---------- GIVEN DATA
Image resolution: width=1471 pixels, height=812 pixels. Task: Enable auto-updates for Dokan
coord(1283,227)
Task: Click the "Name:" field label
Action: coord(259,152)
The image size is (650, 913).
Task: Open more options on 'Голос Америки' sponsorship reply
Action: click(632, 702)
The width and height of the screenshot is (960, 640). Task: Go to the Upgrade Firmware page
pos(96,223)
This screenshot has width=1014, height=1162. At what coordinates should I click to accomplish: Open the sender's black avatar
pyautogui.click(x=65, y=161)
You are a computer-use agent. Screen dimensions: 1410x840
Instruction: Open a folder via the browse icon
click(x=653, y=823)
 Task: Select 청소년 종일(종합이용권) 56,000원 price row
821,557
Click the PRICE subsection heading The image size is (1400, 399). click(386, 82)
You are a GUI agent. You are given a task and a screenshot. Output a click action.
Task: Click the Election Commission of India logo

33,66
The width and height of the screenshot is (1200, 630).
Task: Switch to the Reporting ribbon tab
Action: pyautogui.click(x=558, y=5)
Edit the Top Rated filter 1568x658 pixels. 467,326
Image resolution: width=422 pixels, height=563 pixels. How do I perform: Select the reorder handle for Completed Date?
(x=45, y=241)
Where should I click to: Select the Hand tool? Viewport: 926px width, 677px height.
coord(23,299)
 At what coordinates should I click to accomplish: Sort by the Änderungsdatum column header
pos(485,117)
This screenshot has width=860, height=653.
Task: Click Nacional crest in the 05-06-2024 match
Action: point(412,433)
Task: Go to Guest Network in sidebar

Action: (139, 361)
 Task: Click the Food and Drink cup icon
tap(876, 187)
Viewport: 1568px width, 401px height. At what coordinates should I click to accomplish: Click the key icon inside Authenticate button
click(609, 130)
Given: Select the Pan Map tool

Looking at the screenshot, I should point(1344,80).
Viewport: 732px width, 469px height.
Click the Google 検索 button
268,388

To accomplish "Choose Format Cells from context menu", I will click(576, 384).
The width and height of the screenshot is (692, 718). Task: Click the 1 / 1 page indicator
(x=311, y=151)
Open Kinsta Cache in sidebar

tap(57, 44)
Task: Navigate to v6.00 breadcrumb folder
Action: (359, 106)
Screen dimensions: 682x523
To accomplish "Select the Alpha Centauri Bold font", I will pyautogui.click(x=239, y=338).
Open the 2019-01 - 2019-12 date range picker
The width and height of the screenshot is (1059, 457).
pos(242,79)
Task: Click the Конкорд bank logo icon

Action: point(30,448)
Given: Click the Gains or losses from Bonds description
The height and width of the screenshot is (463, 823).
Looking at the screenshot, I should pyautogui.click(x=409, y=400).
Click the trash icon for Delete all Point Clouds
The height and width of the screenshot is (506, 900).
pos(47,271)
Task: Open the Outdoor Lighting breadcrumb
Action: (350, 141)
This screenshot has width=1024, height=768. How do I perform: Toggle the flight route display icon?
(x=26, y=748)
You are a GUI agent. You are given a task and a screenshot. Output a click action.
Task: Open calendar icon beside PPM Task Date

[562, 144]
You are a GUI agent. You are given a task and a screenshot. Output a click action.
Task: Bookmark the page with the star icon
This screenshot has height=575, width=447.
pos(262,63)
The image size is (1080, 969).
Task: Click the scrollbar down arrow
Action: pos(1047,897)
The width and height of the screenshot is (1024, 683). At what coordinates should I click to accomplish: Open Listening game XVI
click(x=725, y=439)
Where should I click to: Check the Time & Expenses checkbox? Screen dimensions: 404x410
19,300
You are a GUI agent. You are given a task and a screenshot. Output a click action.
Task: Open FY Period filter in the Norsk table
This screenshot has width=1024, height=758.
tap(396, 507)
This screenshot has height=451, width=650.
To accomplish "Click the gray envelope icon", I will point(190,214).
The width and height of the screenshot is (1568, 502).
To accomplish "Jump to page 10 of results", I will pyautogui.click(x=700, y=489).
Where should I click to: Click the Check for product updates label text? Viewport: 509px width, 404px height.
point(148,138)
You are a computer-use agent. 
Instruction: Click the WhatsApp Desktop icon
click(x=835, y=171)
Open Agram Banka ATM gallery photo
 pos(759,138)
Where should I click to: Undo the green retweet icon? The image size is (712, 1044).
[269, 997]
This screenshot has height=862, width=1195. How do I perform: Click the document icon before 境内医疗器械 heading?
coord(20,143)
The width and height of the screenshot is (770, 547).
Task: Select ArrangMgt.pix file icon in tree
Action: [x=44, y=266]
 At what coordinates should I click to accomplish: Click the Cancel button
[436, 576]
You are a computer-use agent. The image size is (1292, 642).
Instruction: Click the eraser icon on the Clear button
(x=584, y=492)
--------------------
WHAT IS EXPECTED: This exercise asks for every line of the records to be repeated exactly.

THE ANSWER:
Image resolution: width=1471 pixels, height=812 pixels. Task: Enable auto-updates for Dokan
coord(1283,227)
Task: Click the "Name:" field label
Action: coord(259,152)
The image size is (650, 913).
Task: Open more options on 'Голос Америки' sponsorship reply
Action: click(632, 702)
The width and height of the screenshot is (960, 640). Task: Go to the Upgrade Firmware page
pos(96,223)
This screenshot has width=1014, height=1162. At what coordinates should I click to accomplish: Open the sender's black avatar
pyautogui.click(x=65, y=161)
You are a computer-use agent. Screen dimensions: 1410x840
Instruction: Open a folder via the browse icon
click(x=653, y=823)
 Task: Select 청소년 종일(종합이용권) 56,000원 price row
821,557
Click the PRICE subsection heading The image size is (1400, 399). click(386, 82)
You are a GUI agent. You are given a task and a screenshot. Output a click action.
Task: Click the Election Commission of India logo

33,66
The width and height of the screenshot is (1200, 630).
Task: Switch to the Reporting ribbon tab
Action: pyautogui.click(x=558, y=5)
Edit the Top Rated filter 1568x658 pixels. 467,326
Image resolution: width=422 pixels, height=563 pixels. How do I perform: Select the reorder handle for Completed Date?
(x=45, y=241)
Where should I click to: Select the Hand tool? Viewport: 926px width, 677px height.
coord(23,299)
 At what coordinates should I click to accomplish: Sort by the Änderungsdatum column header
pos(485,117)
This screenshot has width=860, height=653.
Task: Click Nacional crest in the 05-06-2024 match
Action: point(412,433)
Task: Go to Guest Network in sidebar

Action: (139, 361)
 Task: Click the Food and Drink cup icon
tap(876, 187)
Viewport: 1568px width, 401px height. At what coordinates should I click to accomplish: Click the key icon inside Authenticate button
click(609, 130)
Given: Select the Pan Map tool

Looking at the screenshot, I should point(1344,80).
Viewport: 732px width, 469px height.
Click the Google 検索 button
268,388

To accomplish "Choose Format Cells from context menu", I will click(576, 384).
The width and height of the screenshot is (692, 718). Task: Click the 1 / 1 page indicator
(x=311, y=151)
Open Kinsta Cache in sidebar

tap(57, 44)
Task: Navigate to v6.00 breadcrumb folder
Action: (359, 106)
Screen dimensions: 682x523
To accomplish "Select the Alpha Centauri Bold font", I will pyautogui.click(x=239, y=338).
Open the 2019-01 - 2019-12 date range picker
The width and height of the screenshot is (1059, 457).
pos(242,79)
Task: Click the Конкорд bank logo icon

Action: point(30,448)
Given: Click the Gains or losses from Bonds description
The height and width of the screenshot is (463, 823).
Looking at the screenshot, I should pyautogui.click(x=409, y=400).
Click the trash icon for Delete all Point Clouds
The height and width of the screenshot is (506, 900).
pos(47,271)
Task: Open the Outdoor Lighting breadcrumb
Action: (350, 141)
This screenshot has width=1024, height=768. How do I perform: Toggle the flight route display icon?
(x=26, y=748)
You are a GUI agent. You are given a task and a screenshot. Output a click action.
Task: Open calendar icon beside PPM Task Date

[562, 144]
You are a GUI agent. You are given a task and a screenshot. Output a click action.
Task: Bookmark the page with the star icon
This screenshot has height=575, width=447.
pos(262,63)
The image size is (1080, 969).
Task: Click the scrollbar down arrow
Action: pos(1047,897)
The width and height of the screenshot is (1024, 683). At what coordinates should I click to accomplish: Open Listening game XVI
click(x=725, y=439)
Where should I click to: Check the Time & Expenses checkbox? Screen dimensions: 404x410
19,300
You are a GUI agent. You are given a task and a screenshot. Output a click action.
Task: Open FY Period filter in the Norsk table
This screenshot has width=1024, height=758.
tap(396, 507)
This screenshot has height=451, width=650.
To accomplish "Click the gray envelope icon", I will point(190,214).
The width and height of the screenshot is (1568, 502).
To accomplish "Jump to page 10 of results", I will pyautogui.click(x=700, y=489).
Where should I click to: Click the Check for product updates label text? Viewport: 509px width, 404px height.
point(148,138)
You are a computer-use agent. 
Instruction: Click the WhatsApp Desktop icon
click(x=835, y=171)
Open Agram Banka ATM gallery photo
 pos(759,138)
Where should I click to: Undo the green retweet icon? The image size is (712, 1044).
[269, 997]
This screenshot has height=862, width=1195. How do I perform: Click the document icon before 境内医疗器械 heading?
coord(20,143)
The width and height of the screenshot is (770, 547).
Task: Select ArrangMgt.pix file icon in tree
Action: [x=44, y=266]
 At what coordinates should I click to accomplish: Click the Cancel button
[436, 576]
You are a computer-use agent. The image size is (1292, 642).
Instruction: Click the eraser icon on the Clear button
(x=584, y=492)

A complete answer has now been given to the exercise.